Block patterns are predefined arrangements of blocks that editors can insert into any post or page with a single click — they are to the block editor what shortcodes were to the Classic Editor: reusable, pre-styled layout starters that reduce repetitive work and enforce design consistency across a site. Patterns are registered with register_block_pattern(), which accepts a unique name (namespaced as myplugin/pattern-name), a title, an optional description and category, keywords for search, and the content string — a serialized block grammar string that is the same format stored in post content. The content string is typically authored by building the layout in the block editor, copying the code editor view, and pasting it into the PHP registration call. Block pattern categories group patterns in the inserter — custom categories are registered with register_block_pattern_category() and assigned to patterns via the categories property. Patterns can be registered from a file using register_block_patterns_from_directory() (introduced in WordPress 6.0) — each pattern is a PHP file in the designated directory that returns an array of pattern metadata and sets $content, keeping pattern code out of functions.php. The Pattern Directory (accessible at wordpress.org/patterns) provides community-contributed patterns that WordPress downloads and makes available in the inserter via the Patterns tab — themes can opt out of remote patterns with add_filter('should_load_remote_block_patterns', '__return_false') for privacy or performance reasons. Synced patterns (formerly Reusable Blocks) are patterns stored as CPT entries of type wp_block — editing a synced pattern updates every instance where it is used, analogous to a shared component. Non-synced patterns (the default from WordPress 6.3+) insert a copy that can be edited independently per instance. The InnerBlocks post covers building custom block types; block patterns cover composing existing blocks into reusable templates without writing JavaScript.

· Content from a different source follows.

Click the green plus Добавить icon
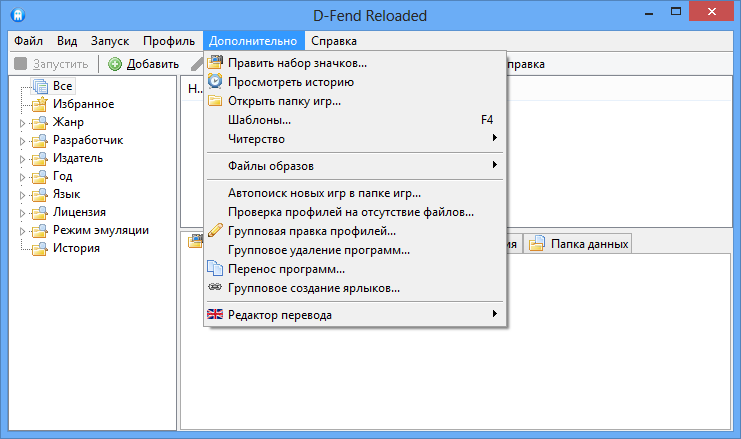This screenshot has height=439, width=741. [115, 64]
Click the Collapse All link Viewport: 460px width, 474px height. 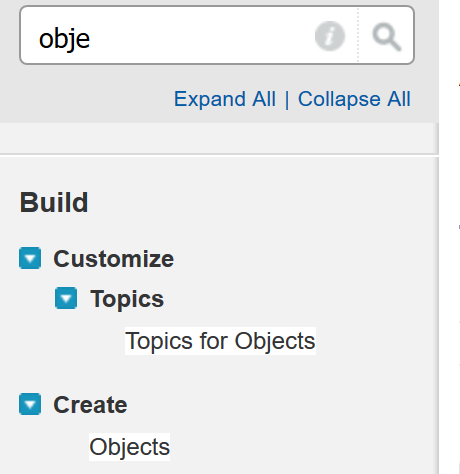pos(354,99)
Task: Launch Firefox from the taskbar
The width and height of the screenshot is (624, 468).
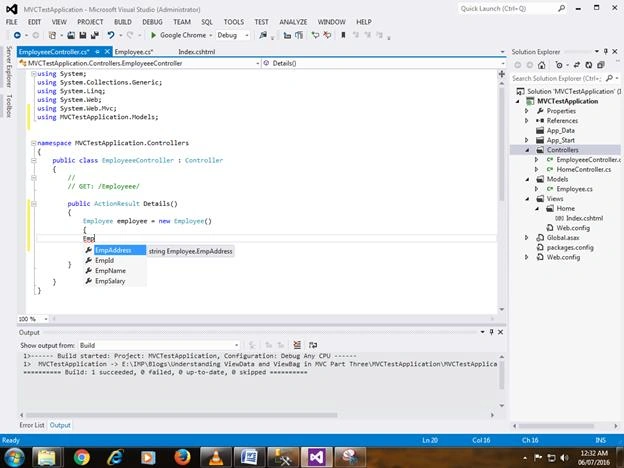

Problem: A theme for a marketing agency requires 8 recurring layout patterns — hero sections, testimonial grids, CTA banners, and pricing tables — that designers keep recreating from scratch in each new page, spending 20–30 minutes per page on layout work instead of content.

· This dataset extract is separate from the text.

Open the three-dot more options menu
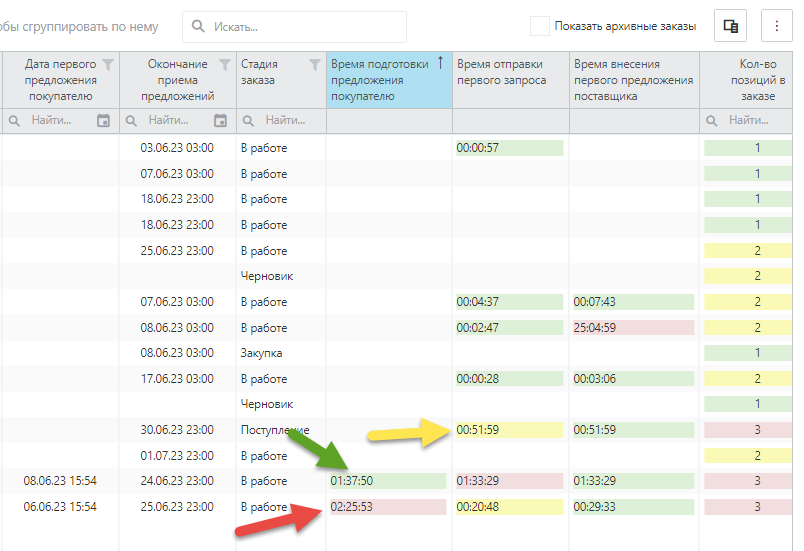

Solution: Register the 8 patterns using PHP register_block_pattern() calls, organize them into a custom “Agency” pattern category, and load pattern content from individual PHP files in a /patterns/ directory to keep the code organized and editable.

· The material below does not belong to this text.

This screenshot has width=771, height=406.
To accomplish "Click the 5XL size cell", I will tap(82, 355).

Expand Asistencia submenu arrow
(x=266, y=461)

NOTE: WordPress 6.0+ automatically registers patterns from a theme’s /patterns/ directory when each PHP file includes a file-header comment block: /** * Title: My Pattern * Slug: mytheme/my-pattern * Categories: featured */ — this eliminates the need for manual register_block_pattern() calls for theme-bundled patterns. The file-header approach also means the pattern is registered only when the theme is active, and WordPress handles the registration timing correctly relative to the init hook. Use add_filter('should_load_remote_block_patterns', '__return_false') to disable downloading patterns from the WordPress.org Pattern Directory if your site has strict CSP or privacy requirements.